#### Work required:
Please give back the lines from the line containing "Open options menu for Facebook集客入門 row" through the end of the listing below, exactly as written and without pictures.

===============

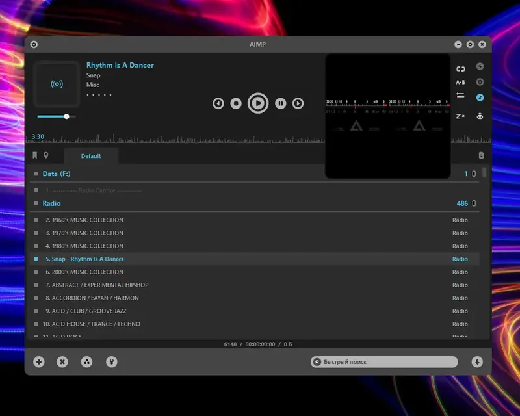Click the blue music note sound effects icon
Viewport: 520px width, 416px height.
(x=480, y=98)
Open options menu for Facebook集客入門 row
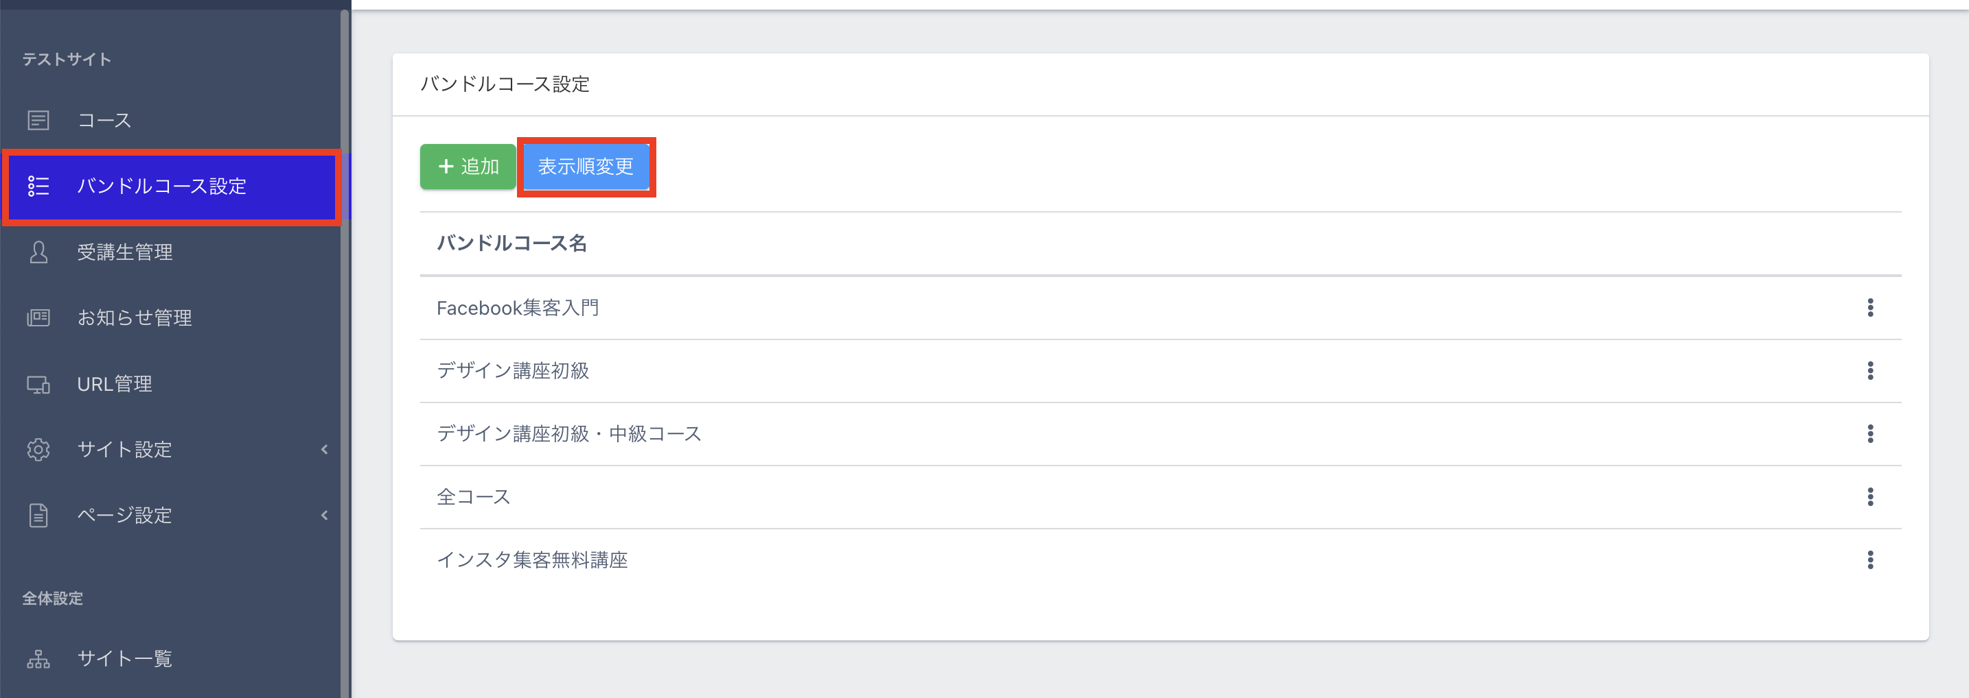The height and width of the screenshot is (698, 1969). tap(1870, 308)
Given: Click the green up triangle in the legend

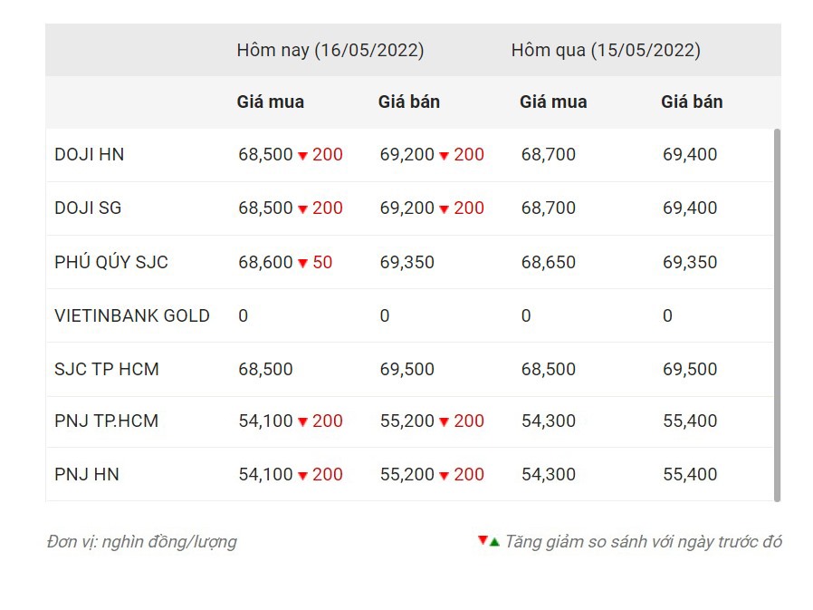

===============

#### Reply to the exercise:
Open options menu for Facebook集客入門 row
The height and width of the screenshot is (698, 1969). tap(1870, 308)
Given: Click the green up triangle in the legend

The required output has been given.